Chavez opponents accuse him of trying to buy loyalty. "This is a colossal
waste of money," said Alberto Quiros, an oil industry analyst in Caracas. "Just
when you think Chavez couldn't get farther from the laws of the market and
common sense, he proves everyone wrong."
Stanford's Karl, who studies the development strategies of oil-producing
nations, said Chavez's push to address poverty is "truly huge, and long
overdue, but very risky."
"Because all this spending is not tied to any larger effort to increase
economic competitiveness, because it's all based on the distribution of oil
income, it's not at all sustainable," she said. "If the price of oil goes down,
there could be a crash."
Chavez has said that although international oil prices have dropped
recently, his spending programs can continue unimpeded as long as the
international price of oil stays above $50 a barrel.
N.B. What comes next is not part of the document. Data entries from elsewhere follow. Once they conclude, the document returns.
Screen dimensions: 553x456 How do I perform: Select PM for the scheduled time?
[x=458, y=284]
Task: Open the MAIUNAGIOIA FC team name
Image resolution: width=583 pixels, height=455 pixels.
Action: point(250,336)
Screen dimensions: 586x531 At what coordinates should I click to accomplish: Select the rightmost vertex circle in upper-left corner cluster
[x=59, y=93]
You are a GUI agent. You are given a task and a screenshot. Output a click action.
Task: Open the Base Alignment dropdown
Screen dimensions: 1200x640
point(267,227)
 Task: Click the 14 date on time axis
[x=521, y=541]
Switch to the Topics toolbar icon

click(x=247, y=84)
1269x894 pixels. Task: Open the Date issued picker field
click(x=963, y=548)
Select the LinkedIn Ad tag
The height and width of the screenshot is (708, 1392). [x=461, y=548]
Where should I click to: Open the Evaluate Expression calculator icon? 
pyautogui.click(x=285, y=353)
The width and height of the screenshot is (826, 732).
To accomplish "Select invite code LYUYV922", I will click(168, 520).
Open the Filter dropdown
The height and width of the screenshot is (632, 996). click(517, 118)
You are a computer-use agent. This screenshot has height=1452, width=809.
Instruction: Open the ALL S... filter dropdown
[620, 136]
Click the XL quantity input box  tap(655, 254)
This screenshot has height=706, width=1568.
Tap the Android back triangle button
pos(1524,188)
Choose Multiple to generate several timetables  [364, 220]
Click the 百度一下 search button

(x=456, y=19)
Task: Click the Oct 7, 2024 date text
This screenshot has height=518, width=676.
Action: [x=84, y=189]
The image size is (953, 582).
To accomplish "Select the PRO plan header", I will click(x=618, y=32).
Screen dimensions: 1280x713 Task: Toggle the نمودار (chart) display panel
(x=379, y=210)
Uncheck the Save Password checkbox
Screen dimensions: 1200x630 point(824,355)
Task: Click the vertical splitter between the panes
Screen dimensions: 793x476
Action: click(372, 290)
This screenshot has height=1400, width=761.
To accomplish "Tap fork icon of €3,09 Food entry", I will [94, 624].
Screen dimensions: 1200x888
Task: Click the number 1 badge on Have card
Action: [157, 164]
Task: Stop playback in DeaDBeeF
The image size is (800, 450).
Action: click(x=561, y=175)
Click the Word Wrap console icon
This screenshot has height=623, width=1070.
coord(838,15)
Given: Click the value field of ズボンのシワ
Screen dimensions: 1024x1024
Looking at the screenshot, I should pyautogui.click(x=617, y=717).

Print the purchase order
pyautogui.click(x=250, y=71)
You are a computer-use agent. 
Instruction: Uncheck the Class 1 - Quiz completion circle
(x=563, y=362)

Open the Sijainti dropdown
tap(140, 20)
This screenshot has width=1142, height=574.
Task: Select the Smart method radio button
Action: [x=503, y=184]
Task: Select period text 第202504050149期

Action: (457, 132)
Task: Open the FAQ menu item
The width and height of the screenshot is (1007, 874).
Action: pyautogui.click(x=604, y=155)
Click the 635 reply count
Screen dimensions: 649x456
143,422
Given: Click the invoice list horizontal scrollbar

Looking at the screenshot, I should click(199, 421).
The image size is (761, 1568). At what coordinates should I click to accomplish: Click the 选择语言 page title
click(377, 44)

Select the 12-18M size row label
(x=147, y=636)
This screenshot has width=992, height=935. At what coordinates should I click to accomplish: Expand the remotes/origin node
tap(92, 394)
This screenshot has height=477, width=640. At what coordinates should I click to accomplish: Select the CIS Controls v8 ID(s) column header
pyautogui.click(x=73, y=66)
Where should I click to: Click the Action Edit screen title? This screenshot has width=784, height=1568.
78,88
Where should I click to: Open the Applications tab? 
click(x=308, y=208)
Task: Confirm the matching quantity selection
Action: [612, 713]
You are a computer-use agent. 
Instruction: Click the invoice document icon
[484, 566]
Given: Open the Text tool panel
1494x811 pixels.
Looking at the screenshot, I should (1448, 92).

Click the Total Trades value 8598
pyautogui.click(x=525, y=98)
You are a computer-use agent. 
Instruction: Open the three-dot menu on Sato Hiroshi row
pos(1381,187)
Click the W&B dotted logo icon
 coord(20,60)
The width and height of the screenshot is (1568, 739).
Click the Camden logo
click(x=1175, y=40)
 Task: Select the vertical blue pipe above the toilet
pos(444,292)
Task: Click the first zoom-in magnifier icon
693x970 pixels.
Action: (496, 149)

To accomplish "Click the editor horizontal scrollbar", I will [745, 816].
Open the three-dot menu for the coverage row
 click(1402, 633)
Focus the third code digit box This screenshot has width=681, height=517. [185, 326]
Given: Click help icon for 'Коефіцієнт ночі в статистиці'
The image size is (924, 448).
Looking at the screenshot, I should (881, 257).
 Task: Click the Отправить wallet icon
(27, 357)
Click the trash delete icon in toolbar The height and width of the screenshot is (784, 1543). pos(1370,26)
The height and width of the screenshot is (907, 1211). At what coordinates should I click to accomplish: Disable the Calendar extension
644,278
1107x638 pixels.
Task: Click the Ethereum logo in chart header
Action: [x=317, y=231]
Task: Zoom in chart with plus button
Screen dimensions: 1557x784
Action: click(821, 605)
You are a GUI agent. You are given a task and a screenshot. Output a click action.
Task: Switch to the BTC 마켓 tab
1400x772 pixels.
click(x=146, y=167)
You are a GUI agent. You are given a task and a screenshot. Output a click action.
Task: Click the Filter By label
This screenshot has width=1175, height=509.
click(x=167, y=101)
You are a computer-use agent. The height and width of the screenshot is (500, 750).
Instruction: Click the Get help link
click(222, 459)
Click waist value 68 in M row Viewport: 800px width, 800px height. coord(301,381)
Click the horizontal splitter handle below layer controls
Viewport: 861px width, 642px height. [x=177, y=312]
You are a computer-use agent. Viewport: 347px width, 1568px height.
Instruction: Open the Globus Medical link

As of Friday, the price
was about $63.
For Chavez's supporters among the poor of San Juan, a big worry is making
sure that the money for their own neighborhood doesn't get stolen.
"We're going to get huge amounts of money, and I barely know how to manage
my own (home) budget," said the newly elected budget director, Hector Carvajal,
speaking to his fellow council members on the rooftop. "Please, I need
training. I don't want anyone to blame me for even one bolivar missing."